Düşük ücret politikaları yaratan uygulamalarla düşük gelir elde eden kesimlerin oluşması sağlanmış olurken, ülkede tasarruf oranlarının düşük olacağını da kabul edelim. Tasarruf oranları düşük olan ülkede dolayısıyla da talebin de düşmesi beklenir.
Dönüp dolaşıyoruz ekonominin sağlıklı hale gelmesinin ancak iş dünyasının endişelerinin ortadan kalkması, yumuşayan siyaset dilinin ortam yaratması ve yatırım ortamının iyileştirilmesi ile olacağına geliyoruz.
Bu arada yatırım kavramının, sürekliliği ya da sürdürülebilirliği de ifade ettiğini hatırlatalım.
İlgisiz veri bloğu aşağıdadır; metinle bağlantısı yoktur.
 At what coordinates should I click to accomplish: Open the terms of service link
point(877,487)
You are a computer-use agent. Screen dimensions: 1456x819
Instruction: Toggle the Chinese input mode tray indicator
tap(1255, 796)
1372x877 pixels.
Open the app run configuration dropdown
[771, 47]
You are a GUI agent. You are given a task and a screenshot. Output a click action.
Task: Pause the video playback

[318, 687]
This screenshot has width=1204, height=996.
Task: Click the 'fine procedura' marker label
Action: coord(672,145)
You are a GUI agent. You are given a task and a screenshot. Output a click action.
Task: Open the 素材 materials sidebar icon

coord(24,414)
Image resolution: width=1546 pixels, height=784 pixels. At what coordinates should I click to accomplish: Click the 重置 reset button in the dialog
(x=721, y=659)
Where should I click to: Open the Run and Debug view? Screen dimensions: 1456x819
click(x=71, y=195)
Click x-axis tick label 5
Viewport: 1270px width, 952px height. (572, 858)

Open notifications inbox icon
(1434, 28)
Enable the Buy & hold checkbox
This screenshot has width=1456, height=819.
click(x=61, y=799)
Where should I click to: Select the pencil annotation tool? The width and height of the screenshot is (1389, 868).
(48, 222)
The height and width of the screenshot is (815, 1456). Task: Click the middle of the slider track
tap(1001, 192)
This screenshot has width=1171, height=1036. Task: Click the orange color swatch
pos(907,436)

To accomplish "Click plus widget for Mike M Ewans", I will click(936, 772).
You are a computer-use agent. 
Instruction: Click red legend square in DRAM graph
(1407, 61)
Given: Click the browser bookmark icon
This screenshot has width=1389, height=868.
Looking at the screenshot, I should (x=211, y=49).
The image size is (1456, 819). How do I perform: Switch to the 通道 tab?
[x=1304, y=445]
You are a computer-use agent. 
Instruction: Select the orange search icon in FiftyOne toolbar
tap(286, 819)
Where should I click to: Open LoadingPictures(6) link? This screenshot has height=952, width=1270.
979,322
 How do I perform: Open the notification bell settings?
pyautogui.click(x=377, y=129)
Fizibıl verimliliğin elde edilmesini de yatırım için bir zaman geçmesi ve yatırımın devamlılığı ile oluşacaktır unutmayalım.
Yazıyı anlatırken dahi bir kısır döngünün oluştuğunu siz de fark ediyorsunuz değil mi?
Nitekim ekonominin kısır döngüden çıkışı konusunda bir dönem Ankara’da iş dünyasının öncülüğünü yapan iş insanı Nurettin Özdebir’in önemli önerileri var. Ankara Sanayi Odası (ASO) eski başkanı Nurettin Özdebir, “Üretimi ve bilhassa verimliliği artırıp daha fazla ihracat yapıp ülkeye döviz getiremezsek bu kısır döngüden kurtulmamız mümkün değil. Üretimi ve üretimi yapacak insanları desteklememiz gerekir. Toptancı politikalar ve tüketim desteğiyle bir yere varabilmemiz mümkün değil” ifadeleri ile ekonominin içerisine sokulduğu durumdan hızlıca çıkışın ip uçlarını veriyor.